Regarding the performance, there is no easy answer, it basically depends. UDFs are also distributed throughout the LDM connections so in some complex report/LDM scenario the performance demand might be really higher. But it depends on LDM, type of report, data volume, database indexing, projections etc. I’m not the export in this field but if you have some specific questions regarding this, let me know and I can consult with our engineering.
j
Hi Julius, do you know if a MAQL can directly access GD resources like user_group I need to do something like {label/user_group.id} IN ("group1", "group2") so that one user would only be able to see data for all the users in a certain user_group
j
Not in the MAQL. UDFs doesn’t work like that. The user or user_group is specified when you are setting the UDF in the workspace.
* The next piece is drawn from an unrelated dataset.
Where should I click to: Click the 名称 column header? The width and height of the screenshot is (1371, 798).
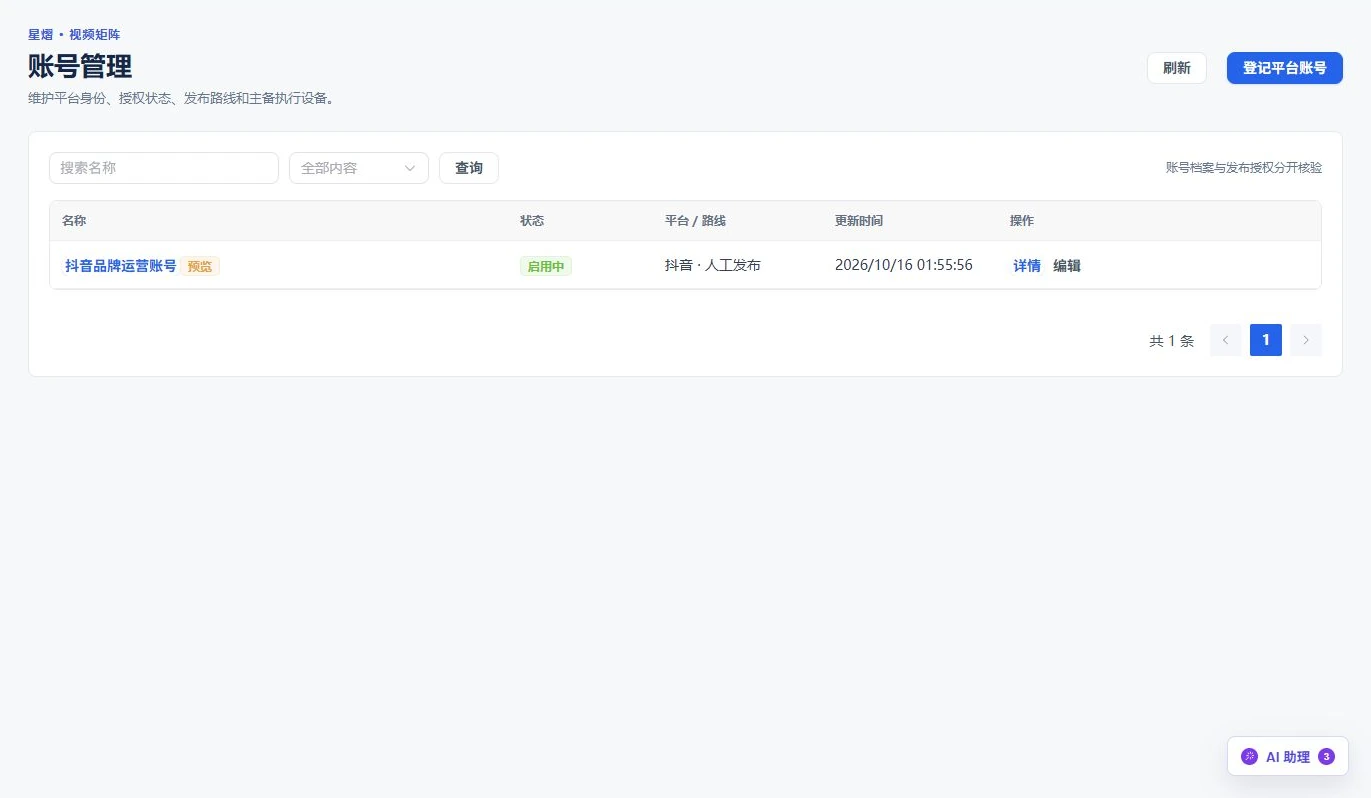pyautogui.click(x=74, y=221)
Example payload:
Copy code
{
  "data": {
    "type": "userDataFilter",
    "id": "<data-filter-id>",
    "attributes": {
      "maql": "<maql-expression>",
      "title": "<data-filter-name>"
    },
    "relationships": {
      "user": {
        "data": {
          "id": "<user-id>",
          "type": "user"
        }
      }
    }
  }
}
You can either use “type”: “user” or “type”: “userGroup”
So what you could for example do here - you could make sure that the user is part of both user groups and assign specific UDFs to these user groups.
j
problem is even if I assign an UDF to a user_group, I need to filter the data by only the users in that group manager is in GROUP 1, he should only see the data for users in GROUP 1, so somehow I need pass the user_ids to the UDF
what I am thinking at the moment is having a UserManager table, then the filter would look at that table to determine if a manager manages a user sort of like: {label/user.id} IN ({label/user_manager.user_id} WHERE {label/user_manager.manager_id} = CURRENT_MANAGER_ID)
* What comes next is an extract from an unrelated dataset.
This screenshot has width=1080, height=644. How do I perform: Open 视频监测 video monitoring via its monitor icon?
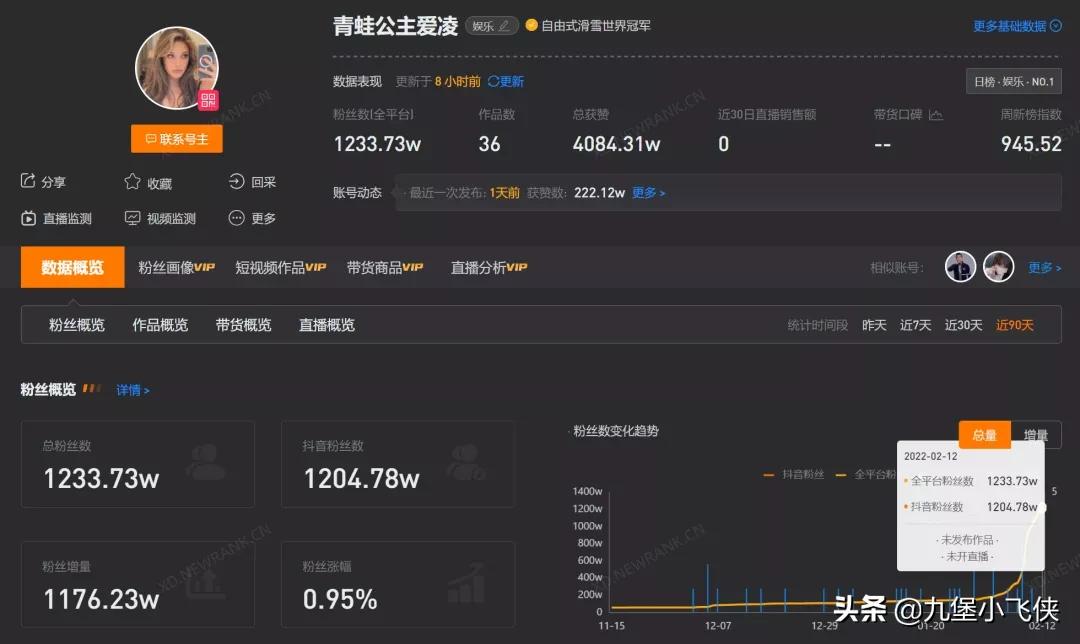pyautogui.click(x=131, y=218)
let me know if you spot anything that could possibly not work here
j
maybe I misunderstood, so users are actual columns in your data?
j
We have a User dataset/table with all Users
my point was, even applying a filter to a user_group, the filter I need is exactly that one manager should only see data for users in that group
j
Apologies, I obviously didn’t exactly understand your question before. So to clarify further —
WHERE
clause isn’t supported in UDF MAQL in this context because UDFs only allow flat, row-level filters. You can use
AND
,
OR
, or
IN (...)
with static values like:
Copy code
"maql": "{label/user.id} IN (\"user1\", \"user2\", \"user3\")"
But expressions like:
Copy code
{label/user.id} IN ({label/user_manager.user_id} WHERE {label/user_manager.manager_id} = "mgr123")
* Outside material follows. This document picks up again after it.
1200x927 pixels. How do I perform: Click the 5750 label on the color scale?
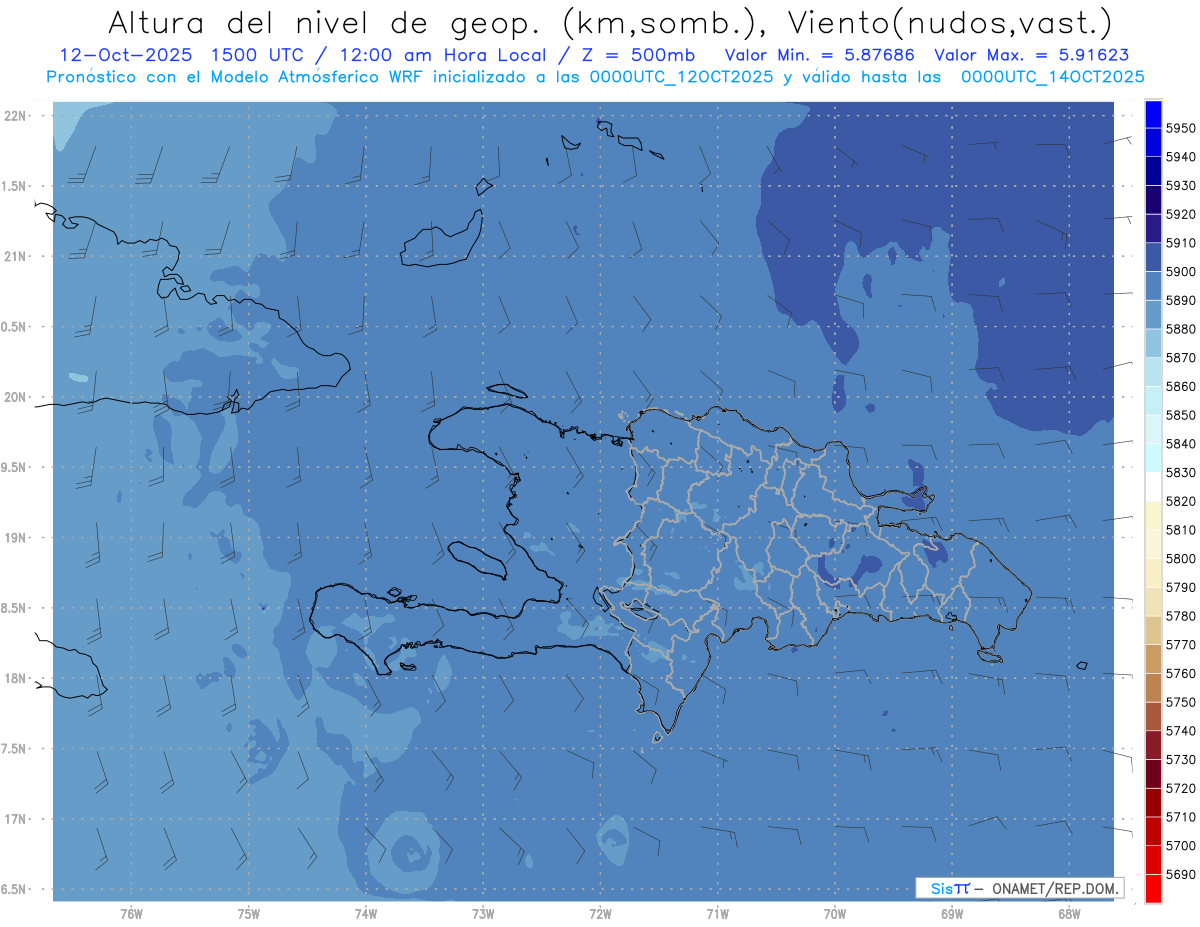1180,702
won’t work, since UDFs can’t evaluate filtered sets or subqueries. To achieve that logic, you’d need to precompute the list of users for each manager and apply it statically in the UDF.
j
yeah we are aware of the first approach, the main concern is performance, have you guys not had any customer complaining about performance when having like 1k users in a filter like that?
@Julius Kos on the first approach when sending the request with 5k user ids the request fails, are you aware of a hard limit in this endpoint, also it seems it more then payload body size rather than an SQL issue it looks like the maximum is 1.2k user ids, that's the max I could send in the request
j
The limit indeed looks to be 1,2k it doesn’t allow me to create more. I am not aware of any customer who would reach out with this problem and I’m afraid that UDFs were to designed for similar purpose (of such high attribute element volumes).
I believe this should be rather handled via adjusting the LDM. I’m not aware of your data structure but I can rather imagine some scenario where you would show each manager’s users data by adjusting the LDM with adding a
UserManager
dataset with
user_id
and
manager_id
. Connect
user_id
to your User dataset, and
manager_id
to the GoodData user (or a Manager dataset). Then, assign a single UDF to each manager:
{label/user.id} IN ({label/user_manager.user_id})
Alternatively, you could also use workspace data filters in similar scenario but note that these needs to be applied on every dataset which needs to be filtered: https://www.gooddata.com/docs/cloud/workspaces/workspace-data-filters/
j
I understand what you mean, but it's not that we want to see the manager user data, but we want the manager to only see data from all users they manage which is why it would have to be something like: {label/user.id} IN ({label/user_manager.user_id} WHERE {label/user_manager.manager_id} = "mgr123") as
label/user_manager.user_id
would contain all the users associated with their managers
although it's not currently supported
what are the chances of Good Data increasing the maximum supported length of the UDF MAQL? or even chances of supporting SELECT/WHERE in the UDF MAQL?
@Julius Kos I have one idea that could work but it depends on how multiple filters work, let's say I have two UDF for the same users, each with similar to
userid IN (user_ids collection)
, do they work as an OR or AND? If they work as an OR when having multiple filters I could split the user IDs between many filters for the same manager.
I have checked this now and it's not an OR, so ruling out this last solution
j
Hey Jhonatan, sry I was not online yet. Yes indeed, combining multiple UDFs or even UDFs and WDFs is always an intersection so the condition is actually AND. This is nicely explained in our documentation:
Regarding increasing the limit or changing the UDF functionality itself - if you wish, I can only submit a product feedback here on your behalf so our product team can consider the changes in future developements
There might be some other way how to go about this, maybe adjusting the LDM but I’m not an export on implementations. For similar purposes we offer an assistance of our Services Team who are dedicated experts in this field. However, that is a paid service. In case you would like to go that way, you can contact your account owner Greta Jakubovskaja. You can also contact her in case you would like to escalate or ask about status of some specific product feedback.
👀 1
r
Hi @Julius Kos thank you - please do submit a product feedback on our behalf 🙏
✔️ 1
p
🎉 New note created.